### GIVEN DATA ###

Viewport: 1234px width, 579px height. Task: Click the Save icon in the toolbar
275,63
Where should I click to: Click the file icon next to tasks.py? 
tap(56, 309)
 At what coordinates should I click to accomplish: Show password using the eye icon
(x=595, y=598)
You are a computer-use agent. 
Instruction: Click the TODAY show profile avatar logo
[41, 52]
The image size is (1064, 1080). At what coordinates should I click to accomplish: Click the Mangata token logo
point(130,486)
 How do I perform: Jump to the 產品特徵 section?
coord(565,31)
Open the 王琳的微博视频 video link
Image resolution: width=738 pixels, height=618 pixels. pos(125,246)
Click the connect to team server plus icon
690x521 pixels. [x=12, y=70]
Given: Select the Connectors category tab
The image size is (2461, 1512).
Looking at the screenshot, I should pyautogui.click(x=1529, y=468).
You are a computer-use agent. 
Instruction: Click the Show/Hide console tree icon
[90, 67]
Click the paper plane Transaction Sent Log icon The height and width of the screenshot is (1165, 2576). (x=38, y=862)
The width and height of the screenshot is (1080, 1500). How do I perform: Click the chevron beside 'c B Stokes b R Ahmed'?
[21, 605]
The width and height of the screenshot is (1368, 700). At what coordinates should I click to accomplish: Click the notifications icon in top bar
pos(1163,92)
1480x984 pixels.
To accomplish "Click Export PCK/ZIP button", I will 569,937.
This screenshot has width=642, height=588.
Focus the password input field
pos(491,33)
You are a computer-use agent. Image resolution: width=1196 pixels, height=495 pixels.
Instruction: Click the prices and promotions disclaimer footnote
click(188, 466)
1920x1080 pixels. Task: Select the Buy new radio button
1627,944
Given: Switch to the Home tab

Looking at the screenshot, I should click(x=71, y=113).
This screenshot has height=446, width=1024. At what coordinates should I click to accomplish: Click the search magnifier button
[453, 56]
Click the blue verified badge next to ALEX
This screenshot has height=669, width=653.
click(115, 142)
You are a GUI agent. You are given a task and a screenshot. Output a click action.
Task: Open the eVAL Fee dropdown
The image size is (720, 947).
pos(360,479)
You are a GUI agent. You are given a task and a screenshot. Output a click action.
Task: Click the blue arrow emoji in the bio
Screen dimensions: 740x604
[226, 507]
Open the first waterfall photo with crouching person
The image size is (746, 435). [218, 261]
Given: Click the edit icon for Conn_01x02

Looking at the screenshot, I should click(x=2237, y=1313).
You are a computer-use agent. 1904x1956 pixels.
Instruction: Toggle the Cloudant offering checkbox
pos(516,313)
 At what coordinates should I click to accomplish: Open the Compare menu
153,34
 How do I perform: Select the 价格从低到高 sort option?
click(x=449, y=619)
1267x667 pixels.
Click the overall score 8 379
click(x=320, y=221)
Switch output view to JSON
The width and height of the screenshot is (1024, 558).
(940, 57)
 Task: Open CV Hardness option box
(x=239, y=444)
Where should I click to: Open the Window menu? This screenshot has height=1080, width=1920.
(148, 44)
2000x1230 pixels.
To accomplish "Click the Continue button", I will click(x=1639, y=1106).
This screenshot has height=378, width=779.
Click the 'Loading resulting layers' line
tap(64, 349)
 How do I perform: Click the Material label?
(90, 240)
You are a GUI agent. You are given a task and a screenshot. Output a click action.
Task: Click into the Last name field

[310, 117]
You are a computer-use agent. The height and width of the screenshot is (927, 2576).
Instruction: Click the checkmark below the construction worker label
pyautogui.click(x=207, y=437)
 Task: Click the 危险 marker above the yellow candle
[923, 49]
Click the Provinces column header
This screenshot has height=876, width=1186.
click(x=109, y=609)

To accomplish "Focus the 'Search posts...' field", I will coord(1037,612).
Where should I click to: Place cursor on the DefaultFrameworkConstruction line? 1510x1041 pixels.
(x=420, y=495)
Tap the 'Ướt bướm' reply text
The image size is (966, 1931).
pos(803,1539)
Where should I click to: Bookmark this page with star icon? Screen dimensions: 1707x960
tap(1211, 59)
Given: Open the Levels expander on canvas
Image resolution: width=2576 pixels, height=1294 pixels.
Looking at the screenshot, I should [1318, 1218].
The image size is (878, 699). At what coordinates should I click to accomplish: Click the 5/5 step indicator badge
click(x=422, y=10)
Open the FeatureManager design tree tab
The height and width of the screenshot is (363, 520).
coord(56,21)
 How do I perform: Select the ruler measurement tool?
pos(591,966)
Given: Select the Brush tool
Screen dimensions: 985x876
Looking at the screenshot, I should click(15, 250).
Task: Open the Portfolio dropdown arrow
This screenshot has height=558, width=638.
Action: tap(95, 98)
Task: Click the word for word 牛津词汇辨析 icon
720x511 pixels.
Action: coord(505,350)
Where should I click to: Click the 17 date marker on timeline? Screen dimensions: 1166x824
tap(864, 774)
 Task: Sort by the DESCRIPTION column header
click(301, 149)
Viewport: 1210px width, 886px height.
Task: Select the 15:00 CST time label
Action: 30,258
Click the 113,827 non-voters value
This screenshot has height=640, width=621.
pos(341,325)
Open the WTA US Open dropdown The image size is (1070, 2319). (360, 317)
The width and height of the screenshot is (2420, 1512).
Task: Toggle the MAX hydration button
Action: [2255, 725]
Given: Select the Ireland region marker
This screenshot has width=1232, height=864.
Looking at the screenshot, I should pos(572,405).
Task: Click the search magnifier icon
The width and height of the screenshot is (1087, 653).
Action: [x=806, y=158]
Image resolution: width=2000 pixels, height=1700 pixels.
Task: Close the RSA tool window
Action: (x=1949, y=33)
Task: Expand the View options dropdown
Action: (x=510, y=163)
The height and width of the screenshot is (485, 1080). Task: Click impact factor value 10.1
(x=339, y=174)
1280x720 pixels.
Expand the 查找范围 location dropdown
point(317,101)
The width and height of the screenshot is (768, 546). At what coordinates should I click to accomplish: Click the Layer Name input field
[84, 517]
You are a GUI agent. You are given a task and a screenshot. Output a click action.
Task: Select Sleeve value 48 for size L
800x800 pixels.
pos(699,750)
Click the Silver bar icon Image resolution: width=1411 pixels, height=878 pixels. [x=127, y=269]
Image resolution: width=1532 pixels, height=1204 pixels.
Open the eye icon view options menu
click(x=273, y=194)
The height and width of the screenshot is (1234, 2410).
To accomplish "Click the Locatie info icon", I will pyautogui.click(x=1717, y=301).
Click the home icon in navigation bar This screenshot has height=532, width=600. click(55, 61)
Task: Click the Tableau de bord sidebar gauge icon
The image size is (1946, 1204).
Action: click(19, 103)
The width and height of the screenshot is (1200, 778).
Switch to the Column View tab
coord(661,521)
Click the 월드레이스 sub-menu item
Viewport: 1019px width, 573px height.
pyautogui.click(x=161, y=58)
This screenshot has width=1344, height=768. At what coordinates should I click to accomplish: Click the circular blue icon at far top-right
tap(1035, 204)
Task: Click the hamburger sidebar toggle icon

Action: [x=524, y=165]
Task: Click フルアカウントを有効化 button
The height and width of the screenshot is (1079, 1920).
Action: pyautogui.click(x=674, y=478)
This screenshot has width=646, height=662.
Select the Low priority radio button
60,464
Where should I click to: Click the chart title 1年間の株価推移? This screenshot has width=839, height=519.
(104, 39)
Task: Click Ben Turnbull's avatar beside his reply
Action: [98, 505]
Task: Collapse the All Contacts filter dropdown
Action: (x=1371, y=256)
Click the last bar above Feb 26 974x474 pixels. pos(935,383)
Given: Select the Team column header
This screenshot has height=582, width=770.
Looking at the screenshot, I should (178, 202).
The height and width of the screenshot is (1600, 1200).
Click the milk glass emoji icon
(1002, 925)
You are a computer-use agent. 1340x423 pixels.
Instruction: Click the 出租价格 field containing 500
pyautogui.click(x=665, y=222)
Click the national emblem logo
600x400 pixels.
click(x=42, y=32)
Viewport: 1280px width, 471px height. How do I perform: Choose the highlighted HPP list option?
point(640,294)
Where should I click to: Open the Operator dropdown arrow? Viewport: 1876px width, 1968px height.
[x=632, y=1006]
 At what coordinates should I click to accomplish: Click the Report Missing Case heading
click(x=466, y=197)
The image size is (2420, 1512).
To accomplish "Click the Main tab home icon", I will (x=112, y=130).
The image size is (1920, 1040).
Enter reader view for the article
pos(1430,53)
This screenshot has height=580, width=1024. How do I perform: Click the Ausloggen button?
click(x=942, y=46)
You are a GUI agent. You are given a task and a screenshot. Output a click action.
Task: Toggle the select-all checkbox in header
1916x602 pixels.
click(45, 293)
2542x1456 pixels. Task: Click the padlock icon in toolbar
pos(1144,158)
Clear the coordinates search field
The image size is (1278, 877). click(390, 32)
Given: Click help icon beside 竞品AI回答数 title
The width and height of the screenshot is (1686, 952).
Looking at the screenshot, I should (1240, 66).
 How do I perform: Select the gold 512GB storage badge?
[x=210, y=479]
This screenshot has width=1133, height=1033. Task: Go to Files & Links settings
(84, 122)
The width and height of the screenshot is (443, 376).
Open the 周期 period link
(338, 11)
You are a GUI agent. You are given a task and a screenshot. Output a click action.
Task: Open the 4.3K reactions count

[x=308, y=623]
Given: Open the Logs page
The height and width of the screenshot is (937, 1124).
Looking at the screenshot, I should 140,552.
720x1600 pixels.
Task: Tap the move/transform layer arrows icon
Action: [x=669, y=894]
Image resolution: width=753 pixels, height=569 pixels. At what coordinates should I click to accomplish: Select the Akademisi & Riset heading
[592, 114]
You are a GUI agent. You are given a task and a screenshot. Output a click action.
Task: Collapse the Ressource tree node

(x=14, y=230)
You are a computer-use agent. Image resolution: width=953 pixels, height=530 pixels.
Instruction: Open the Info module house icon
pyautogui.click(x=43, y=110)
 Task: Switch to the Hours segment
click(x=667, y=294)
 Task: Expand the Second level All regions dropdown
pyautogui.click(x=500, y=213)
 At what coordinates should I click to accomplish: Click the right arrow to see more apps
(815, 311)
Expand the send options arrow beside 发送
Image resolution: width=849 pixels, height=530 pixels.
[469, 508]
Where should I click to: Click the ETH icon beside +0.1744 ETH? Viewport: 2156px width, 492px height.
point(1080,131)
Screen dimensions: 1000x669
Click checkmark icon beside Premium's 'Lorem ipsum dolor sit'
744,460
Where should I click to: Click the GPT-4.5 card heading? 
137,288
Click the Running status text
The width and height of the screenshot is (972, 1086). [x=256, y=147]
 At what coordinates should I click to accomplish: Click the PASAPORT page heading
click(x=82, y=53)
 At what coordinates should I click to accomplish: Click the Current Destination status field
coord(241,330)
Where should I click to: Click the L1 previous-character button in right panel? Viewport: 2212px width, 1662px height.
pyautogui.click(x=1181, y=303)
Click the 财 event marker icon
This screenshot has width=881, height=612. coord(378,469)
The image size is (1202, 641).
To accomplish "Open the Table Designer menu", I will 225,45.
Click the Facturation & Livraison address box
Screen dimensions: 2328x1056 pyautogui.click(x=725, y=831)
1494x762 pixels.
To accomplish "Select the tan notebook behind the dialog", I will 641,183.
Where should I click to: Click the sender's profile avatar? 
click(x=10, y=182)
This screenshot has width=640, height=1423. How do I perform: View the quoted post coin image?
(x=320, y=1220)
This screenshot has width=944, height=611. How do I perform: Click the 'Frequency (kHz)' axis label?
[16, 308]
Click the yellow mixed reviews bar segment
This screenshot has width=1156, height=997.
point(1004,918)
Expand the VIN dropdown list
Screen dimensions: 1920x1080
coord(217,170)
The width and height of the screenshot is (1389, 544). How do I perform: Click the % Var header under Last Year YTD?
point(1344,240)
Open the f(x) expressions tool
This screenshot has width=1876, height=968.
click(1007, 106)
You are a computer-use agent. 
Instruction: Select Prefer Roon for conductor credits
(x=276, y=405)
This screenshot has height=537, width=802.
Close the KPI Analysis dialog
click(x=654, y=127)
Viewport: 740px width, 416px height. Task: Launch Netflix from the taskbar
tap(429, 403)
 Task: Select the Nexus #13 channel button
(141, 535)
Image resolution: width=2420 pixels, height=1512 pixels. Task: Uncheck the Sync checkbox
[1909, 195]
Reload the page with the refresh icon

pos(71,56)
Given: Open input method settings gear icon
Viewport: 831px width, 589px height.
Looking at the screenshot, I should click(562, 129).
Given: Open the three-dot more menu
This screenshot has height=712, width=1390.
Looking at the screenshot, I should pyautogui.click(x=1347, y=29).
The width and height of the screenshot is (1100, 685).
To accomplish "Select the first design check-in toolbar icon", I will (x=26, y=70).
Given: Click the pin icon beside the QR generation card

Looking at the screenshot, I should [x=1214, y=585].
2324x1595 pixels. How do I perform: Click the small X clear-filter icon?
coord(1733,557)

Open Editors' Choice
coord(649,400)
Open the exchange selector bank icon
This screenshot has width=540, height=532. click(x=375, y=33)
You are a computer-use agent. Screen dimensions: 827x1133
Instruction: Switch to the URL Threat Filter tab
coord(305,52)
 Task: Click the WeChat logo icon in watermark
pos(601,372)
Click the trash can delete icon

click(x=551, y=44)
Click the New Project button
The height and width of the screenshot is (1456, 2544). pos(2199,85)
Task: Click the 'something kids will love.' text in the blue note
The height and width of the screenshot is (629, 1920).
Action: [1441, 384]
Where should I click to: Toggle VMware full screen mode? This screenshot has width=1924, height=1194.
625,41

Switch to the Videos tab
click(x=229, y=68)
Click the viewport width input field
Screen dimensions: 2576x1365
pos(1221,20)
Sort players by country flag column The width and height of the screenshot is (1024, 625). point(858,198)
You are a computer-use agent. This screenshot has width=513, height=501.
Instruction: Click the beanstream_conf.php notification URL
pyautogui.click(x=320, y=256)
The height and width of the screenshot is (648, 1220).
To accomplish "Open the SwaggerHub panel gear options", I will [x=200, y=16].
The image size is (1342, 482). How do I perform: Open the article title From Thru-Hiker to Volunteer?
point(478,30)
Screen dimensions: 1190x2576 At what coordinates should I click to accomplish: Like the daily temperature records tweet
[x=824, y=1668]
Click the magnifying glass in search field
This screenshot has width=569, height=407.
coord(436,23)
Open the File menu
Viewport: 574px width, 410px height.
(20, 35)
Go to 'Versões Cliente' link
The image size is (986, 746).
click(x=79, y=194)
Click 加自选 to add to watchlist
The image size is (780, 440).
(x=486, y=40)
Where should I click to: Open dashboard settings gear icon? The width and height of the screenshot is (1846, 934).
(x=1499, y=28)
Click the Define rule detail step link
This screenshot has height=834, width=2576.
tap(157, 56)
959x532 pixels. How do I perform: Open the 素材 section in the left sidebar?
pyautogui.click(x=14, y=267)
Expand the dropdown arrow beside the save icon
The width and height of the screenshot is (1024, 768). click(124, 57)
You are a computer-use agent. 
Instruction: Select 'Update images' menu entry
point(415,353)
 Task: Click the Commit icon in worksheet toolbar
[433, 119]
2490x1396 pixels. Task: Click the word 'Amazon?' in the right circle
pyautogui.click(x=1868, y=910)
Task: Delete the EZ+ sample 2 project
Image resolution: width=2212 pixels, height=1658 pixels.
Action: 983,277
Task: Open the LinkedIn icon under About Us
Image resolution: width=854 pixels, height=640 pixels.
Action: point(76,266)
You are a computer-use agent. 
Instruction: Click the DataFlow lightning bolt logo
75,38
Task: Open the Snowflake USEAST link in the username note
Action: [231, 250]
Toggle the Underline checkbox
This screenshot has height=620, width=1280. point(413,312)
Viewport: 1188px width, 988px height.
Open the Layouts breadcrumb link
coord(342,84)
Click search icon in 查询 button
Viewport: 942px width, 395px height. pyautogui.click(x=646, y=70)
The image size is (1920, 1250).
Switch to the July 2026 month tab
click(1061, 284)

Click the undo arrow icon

###

AIM OF THE TASK: Rewrite the records in the part that opens with the line containing "I will coord(1037,612)." and closes with the line containing "coord(56,21)" as a two-column CSV headed record_text and answer. Give one row per record, with its text and its answer each in a single quoted field, and replace every line break with a space.

TASK SOLUTION:
record_text,answer
"To accomplish ""Focus the 'Search posts...' field"",","I will coord(1037,612)."
"Where should I click to: Place cursor on the DefaultFrameworkConstruction line? 1510x1041 pixels.","(x=420, y=495)"
"Tap the 'Ướt bướm' reply text The image size is (966, 1931).","pos(803,1539)"
"Where should I click to: Bookmark this page with star icon? Screen dimensions: 1707x960","tap(1211, 59)"
"Given: Open the Levels expander on canvas Image resolution: width=2576 pixels, height=1294 pixels.","Looking at the screenshot, I should [1318, 1218]."
"The image size is (878, 699). At what coordinates should I click to accomplish: Click the 5/5 step indicator badge","click(x=422, y=10)"
"Open the FeatureManager design tree tab The height and width of the screenshot is (363, 520).","coord(56,21)"